What are the lines, copied exactly, from the one containing "Task: Click run" through the last line of the records below, both included?

*Stored data:*
-- Opening Marker --
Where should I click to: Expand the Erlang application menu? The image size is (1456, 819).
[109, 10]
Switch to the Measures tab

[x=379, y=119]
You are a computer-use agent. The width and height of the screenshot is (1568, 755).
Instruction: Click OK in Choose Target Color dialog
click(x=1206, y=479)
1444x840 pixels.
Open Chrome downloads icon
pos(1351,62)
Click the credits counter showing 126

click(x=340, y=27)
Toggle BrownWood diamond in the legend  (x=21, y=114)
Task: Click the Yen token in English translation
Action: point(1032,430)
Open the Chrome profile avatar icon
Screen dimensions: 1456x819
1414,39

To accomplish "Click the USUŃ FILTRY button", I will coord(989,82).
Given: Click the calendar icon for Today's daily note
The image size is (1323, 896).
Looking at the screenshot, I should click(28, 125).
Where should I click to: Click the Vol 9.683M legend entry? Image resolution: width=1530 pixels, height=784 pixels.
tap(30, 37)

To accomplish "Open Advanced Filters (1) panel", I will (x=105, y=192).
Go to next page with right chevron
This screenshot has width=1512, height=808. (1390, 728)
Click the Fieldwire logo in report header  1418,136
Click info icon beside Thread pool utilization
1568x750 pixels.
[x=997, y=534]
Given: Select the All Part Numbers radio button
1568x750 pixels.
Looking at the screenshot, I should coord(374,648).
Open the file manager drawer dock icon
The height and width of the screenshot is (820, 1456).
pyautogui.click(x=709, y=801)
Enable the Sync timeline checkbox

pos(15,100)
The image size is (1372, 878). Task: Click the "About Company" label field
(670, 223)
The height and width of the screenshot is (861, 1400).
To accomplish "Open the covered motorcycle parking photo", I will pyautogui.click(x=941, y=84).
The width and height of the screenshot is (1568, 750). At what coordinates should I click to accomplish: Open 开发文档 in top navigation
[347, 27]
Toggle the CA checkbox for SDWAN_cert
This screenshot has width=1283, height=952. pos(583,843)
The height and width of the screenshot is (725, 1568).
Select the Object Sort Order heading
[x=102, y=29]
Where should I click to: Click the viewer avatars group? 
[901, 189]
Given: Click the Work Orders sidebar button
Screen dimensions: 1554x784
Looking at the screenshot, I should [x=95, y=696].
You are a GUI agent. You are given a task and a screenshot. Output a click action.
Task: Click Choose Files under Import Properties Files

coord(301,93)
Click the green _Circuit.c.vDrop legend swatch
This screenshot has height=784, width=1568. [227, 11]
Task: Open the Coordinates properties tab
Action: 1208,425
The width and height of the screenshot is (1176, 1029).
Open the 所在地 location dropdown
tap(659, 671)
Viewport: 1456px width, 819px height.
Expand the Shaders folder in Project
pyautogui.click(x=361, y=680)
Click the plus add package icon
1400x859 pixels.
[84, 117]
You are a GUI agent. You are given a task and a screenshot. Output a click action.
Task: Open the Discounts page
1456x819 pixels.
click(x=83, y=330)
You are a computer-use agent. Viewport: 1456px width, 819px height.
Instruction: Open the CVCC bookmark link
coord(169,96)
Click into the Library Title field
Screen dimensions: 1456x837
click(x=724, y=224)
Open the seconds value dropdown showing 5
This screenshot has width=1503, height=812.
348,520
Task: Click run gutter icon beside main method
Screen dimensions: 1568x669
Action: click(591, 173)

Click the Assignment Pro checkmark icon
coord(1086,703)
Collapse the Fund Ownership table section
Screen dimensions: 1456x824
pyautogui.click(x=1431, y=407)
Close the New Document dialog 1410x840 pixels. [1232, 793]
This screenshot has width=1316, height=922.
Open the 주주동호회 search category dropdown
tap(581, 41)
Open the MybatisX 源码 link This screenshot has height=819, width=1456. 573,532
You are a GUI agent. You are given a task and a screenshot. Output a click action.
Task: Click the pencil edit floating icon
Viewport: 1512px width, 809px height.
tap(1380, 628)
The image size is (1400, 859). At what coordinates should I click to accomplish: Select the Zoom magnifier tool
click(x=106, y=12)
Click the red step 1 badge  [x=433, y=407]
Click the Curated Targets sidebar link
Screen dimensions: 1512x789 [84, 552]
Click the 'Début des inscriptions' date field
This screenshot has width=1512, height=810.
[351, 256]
-- Closing Marker --
*Task response:*
Task: Click run gutter icon beside main method
Screen dimensions: 1568x669
Action: click(591, 173)

Click the Assignment Pro checkmark icon
coord(1086,703)
Collapse the Fund Ownership table section
Screen dimensions: 1456x824
pyautogui.click(x=1431, y=407)
Close the New Document dialog 1410x840 pixels. [1232, 793]
This screenshot has width=1316, height=922.
Open the 주주동호회 search category dropdown
tap(581, 41)
Open the MybatisX 源码 link This screenshot has height=819, width=1456. 573,532
You are a GUI agent. You are given a task and a screenshot. Output a click action.
Task: Click the pencil edit floating icon
Viewport: 1512px width, 809px height.
tap(1380, 628)
The image size is (1400, 859). At what coordinates should I click to accomplish: Select the Zoom magnifier tool
click(x=106, y=12)
Click the red step 1 badge  [x=433, y=407]
Click the Curated Targets sidebar link
Screen dimensions: 1512x789 [84, 552]
Click the 'Début des inscriptions' date field
This screenshot has width=1512, height=810.
[351, 256]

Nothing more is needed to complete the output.